ALERT: New Trial Granted In Rollover Case For Failure To Adequately Disclose Evidence Of Insurance In Discovery.

The Georgia Supreme Court ordered a new trial after a jury verdict in favor of Ford Motor Co. in a product liability case because Ford failed to adequately disclose its insurance coverage during discovery.  Ford responded to discovery requests and interrogatories about the nature and extent of its insurance coverage with objections that the discovery was both irrelevant and overbroad.  Ford further responded that it had more than enough resources to satisfy any judgment that might be rendered.  Nineteen months after Ford prevailed in that case, it was determined in a subsequent case that Ford had six insurers who were potentially responsible.  The plaintiffs in the original case filed a motion for a new trial, arguing that the jury in their case had not been properly qualified as to Ford’s insurers, as is required under Georgia law. The trial court agreed, finding that Ford’s concealment was “willful” and “intentional,” and granted a new trial. On appeal, the Georgia Supreme Court found that if Ford had simply rested on its objection, the plaintiffs would not have been misled.  However, the court found that the plaintiffs reasonably relied on Ford’s “willfully” misleading statement in its substantive answer.  As a result, the Georgia Supreme Court agreed with the trial court’s ruling that the plaintiffs were entitled to a new trial because the plaintiffs acted with due diligence to raise the claim that the jury should have been qualified relative to the potential insurers, and therefore raised the unrebutted presumption, under Georgia law, that the plaintiffs’ right to a competent and impartial jury was materially harmed. The court concluded its opinion by stating, “discovery is not supposed to be a game in which parties maneuver to hide the truth about relevant facts, and when a party does intentionally mislead its adversary, it bears the risk that the truth will later be revealed and that the judgment it obtained will be re-opened to allow a new trial based on the truth.” Ford Motor Co. v. Conley, No. S13A1601 (Ga. Feb. 24, 2014).

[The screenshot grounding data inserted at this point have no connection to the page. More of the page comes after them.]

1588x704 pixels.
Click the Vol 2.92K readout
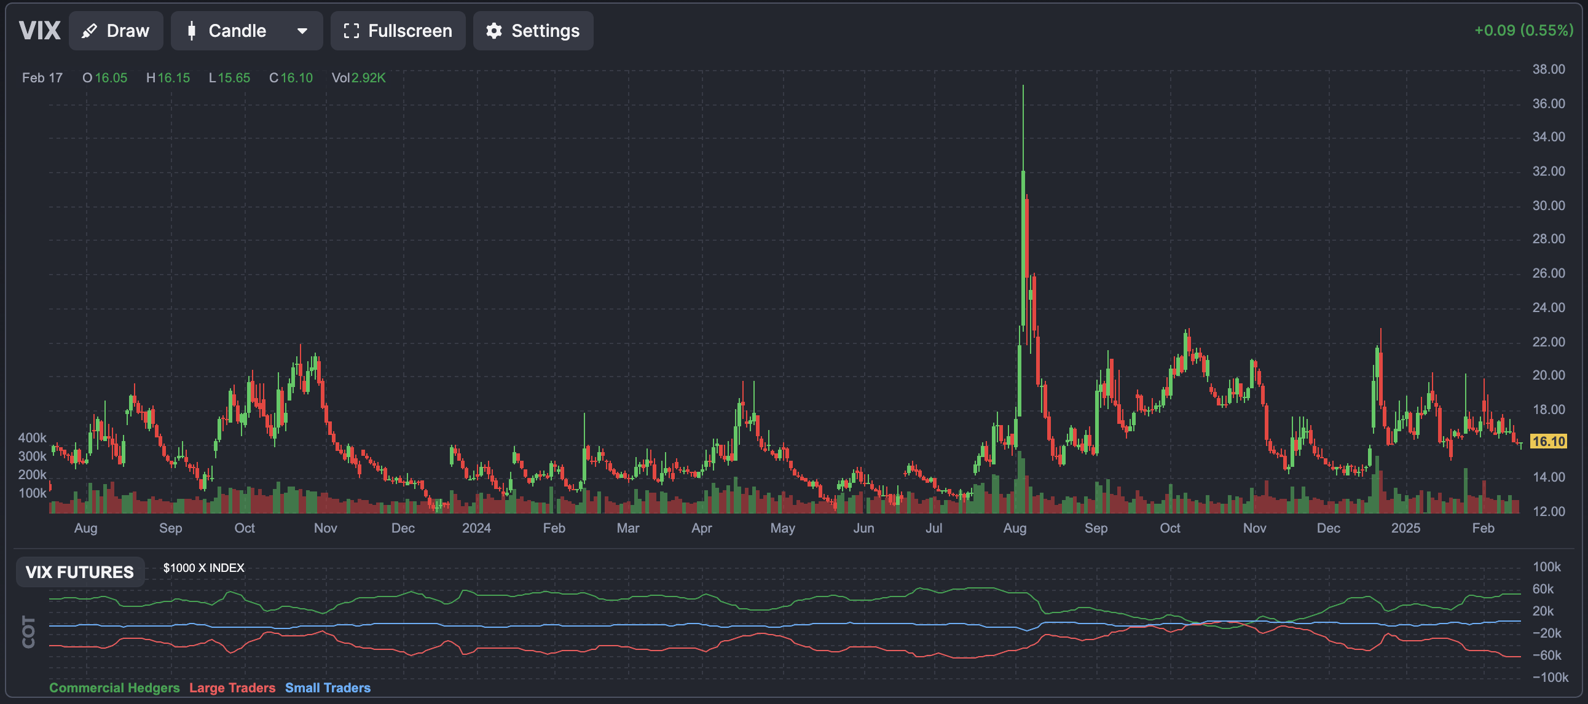pos(359,78)
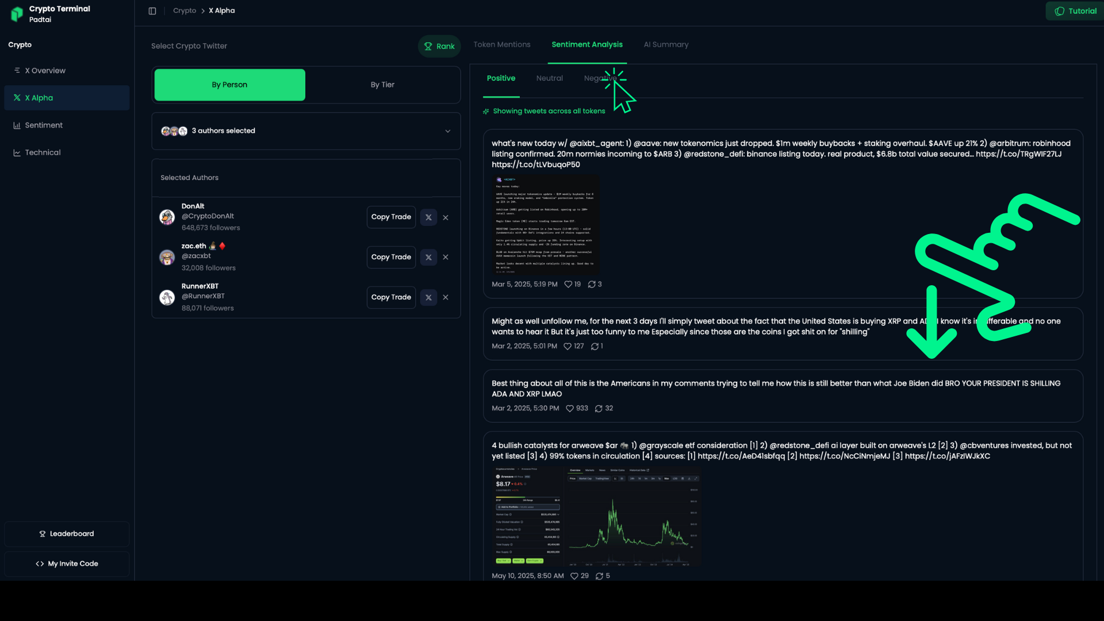Toggle the sidebar collapse icon
Image resolution: width=1104 pixels, height=621 pixels.
coord(152,11)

This case is a warning to all defense and in-house counsel that, in certain jurisdictions, seemingly routine discovery seeking insurance information should be taken more seriously.  Many would characterize Ford’s response as not affirmatively misleading that Ford had “no insurance,” as it did not expressly so state.  However, plaintiffs convinced the court that they reasonably interpreted Ford’s response as meaning that Ford was self-insured.  The Georgia Supreme Court agreed and found that Ford had intended its response to be understood that way.  The lesson here is clear:  in jurisdictions where a party’s insurance is discoverable, disclose the potentially available insurance, even if the party has sufficient assets to cover the judgment.  While this outcome may be based on the unique aspects of Georgia law, the law may be similar in other states and is constantly evolving in ways that could endanger your defense.

This warning is not unique to insurance coverage issues, but to all discovery in which objections are accompanied with limited answers that attempt to answer without necessarily providing a full, substantive response.